Author Interview: Michel Chikwanine

Michel Chikwanine

Michel Chikwanine was only 5 years old when he was taken and forced to become a child soldier in his home country of the Democratic Republic of Congo. After dealing with some of the toughest things a young person should never have to endure, he decided he had to do some good in the world and share his story. His first graphic novel, CHILD SOLDIER: WHEN BOYS AND GIRLS ARE USED IN WAR (Kids Can Press), is his story and when we caught up with the author, he told us exactly why he felt inspired to get his words out there.

MISS LITERATI: What made you want to write a book and tell your personal story?

MICHEL: It tells my story growing up in the Democratic Republic in the Congo and how I was abducted at the age of 5 and made into a child solider. I was manipulated and forced to kill my best friend as a way of being trained into the military. The other stories I talk about revolve around my family, specifically my father who is a huge part of my life. He was a human rights activist in Congo and he is the one who inspired me to become an activist. He was unfortunately killed because of his work and his death made my family into refugees. Thankfully the Canadian government gave us tickets and we were able to arrive in Canada as refugees in 2004.

My book also touches on a lot of different themes like courage, overcoming struggle and what it feels like to be a refugee in the world. Mostly, however, it brings light to the issue of child soldiers. I knew that I needed to raise awareness for this issue when I was watching the news and saw how children fighting in wars were being portrayed in the media. That, combined with the fact that many people in this area of the world don’t know that today there are 250,000 child soldiers. The young people here in North America are going to grow up and be in positions of power, making decisions in the government and they’re going to have jobs that will affect the world. They need to make their decisions from a very moral background, so I wanted to help open their eyes about this issue while they are young

MISS LITERATI: What made you want to tell this story in the graphic novel format?

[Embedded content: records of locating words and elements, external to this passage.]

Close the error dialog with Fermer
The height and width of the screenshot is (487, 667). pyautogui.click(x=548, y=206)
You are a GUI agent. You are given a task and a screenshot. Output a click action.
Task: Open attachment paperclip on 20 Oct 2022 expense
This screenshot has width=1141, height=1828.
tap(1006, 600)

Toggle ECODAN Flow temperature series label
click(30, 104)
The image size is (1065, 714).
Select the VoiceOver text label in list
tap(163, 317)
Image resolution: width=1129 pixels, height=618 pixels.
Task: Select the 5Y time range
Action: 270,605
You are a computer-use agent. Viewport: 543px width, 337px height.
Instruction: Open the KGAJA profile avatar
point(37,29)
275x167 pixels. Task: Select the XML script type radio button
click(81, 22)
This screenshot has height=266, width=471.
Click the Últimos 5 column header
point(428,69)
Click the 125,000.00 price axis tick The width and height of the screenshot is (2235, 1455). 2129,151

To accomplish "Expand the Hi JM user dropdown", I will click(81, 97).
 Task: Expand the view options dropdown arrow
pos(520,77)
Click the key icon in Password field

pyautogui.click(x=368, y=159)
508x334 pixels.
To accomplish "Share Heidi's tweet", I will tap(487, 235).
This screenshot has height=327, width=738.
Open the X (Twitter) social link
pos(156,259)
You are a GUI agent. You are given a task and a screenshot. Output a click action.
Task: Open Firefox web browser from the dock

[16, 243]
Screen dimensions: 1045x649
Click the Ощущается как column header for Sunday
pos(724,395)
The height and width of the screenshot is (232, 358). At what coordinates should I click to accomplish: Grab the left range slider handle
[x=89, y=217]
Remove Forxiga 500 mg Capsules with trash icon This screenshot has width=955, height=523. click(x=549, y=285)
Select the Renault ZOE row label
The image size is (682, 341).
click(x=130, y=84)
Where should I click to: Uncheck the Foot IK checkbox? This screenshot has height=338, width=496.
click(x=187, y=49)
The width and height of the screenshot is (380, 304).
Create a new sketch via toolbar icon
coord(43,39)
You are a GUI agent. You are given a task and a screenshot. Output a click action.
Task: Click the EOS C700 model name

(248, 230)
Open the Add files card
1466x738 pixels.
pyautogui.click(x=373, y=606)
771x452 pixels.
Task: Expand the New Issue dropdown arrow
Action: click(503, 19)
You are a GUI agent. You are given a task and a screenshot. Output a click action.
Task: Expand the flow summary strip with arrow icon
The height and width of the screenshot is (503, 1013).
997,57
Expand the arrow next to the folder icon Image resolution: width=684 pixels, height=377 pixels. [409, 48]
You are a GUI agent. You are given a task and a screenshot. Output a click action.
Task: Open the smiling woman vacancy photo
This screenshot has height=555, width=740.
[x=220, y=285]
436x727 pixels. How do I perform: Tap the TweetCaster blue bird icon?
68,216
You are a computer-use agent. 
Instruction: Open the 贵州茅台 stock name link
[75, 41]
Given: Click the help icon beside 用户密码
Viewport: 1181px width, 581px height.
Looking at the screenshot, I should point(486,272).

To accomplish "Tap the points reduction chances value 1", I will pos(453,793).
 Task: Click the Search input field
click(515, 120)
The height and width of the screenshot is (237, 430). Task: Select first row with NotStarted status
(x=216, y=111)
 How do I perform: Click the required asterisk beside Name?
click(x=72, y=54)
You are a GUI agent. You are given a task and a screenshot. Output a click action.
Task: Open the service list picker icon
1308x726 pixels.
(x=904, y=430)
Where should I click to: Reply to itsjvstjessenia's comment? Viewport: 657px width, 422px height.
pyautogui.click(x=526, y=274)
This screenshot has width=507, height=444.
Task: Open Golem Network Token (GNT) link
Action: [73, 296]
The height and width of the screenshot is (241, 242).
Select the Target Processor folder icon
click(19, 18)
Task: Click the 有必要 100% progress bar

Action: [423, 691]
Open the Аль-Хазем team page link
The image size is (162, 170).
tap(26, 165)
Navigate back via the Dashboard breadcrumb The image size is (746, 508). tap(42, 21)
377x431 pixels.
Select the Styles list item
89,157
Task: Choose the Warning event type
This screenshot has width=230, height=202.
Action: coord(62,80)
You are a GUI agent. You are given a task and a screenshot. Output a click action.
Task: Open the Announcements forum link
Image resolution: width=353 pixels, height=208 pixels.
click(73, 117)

MICHEL: The information is violent in a sense and I wanted to write this story not to shock people, but to inform them. It was important to choose a format that would interest and hold the attention of kids. Graphic novels are a very visual format that kids are used to. One of the most amazing things the illustrator does is to draw the graphic novel from the perspective of the child looking up. It’s as if those reading the book can see themselves in it, which is important, as I want this story to connect to the young people who read it.

MISS LITERATI: Was there anything that you weren’t sure if you should include in the book, since this is all about your life?

MICHEL: It’s very difficult to decide what to include and what to leave out. My primary aim was to get readers to personally connect with the story, so that the issue of children being used in warfare becomes meaningful and important to them.

MISS LITERATI: What do you help readers will take away from this graphic novel?

MICHEL: I want readers to see themselves in positions of power, to inspire them to want to make decisions that will positively affect their peers one day. I want them to see themselves as people who can make an impact in society in their own countries and all over the world. I think young people might feel powerless, they see so many things going on in the world and think, ‘What can I do, I’m just a young kid?’ One of the things I talk about in the graphic novel is something my father always told me when I was a kid: ‘If you ever think you’re too small to make a difference, try sleeping in a room with a mosquito.’ It inspired me and made me want to continue his legacy as an activist. And that’s what I hope to pass on to readers of the book. I want young people to see themselves as citizens who can give back and who can challenge authority to make decisions that are right for their community and the world.

MISS LITERATI: Do you have any advice for teens who might be going through a hard time and aren’t exactly sure how to come out of it and achieve their goals?

MICHEL: My father used to tell me to always remember that great men and women all throughout history have never been described by their money or their success, but rather by their heart and what they do for others. I think so many of us get caught up in the idea that we have to be better than everyone else, pursue money for success. Empathy is such an important aspect of our lives and so many people don’t see that. I want young people to see themselves as being able to do good for the world. Doing good means you’re a human being, and you care.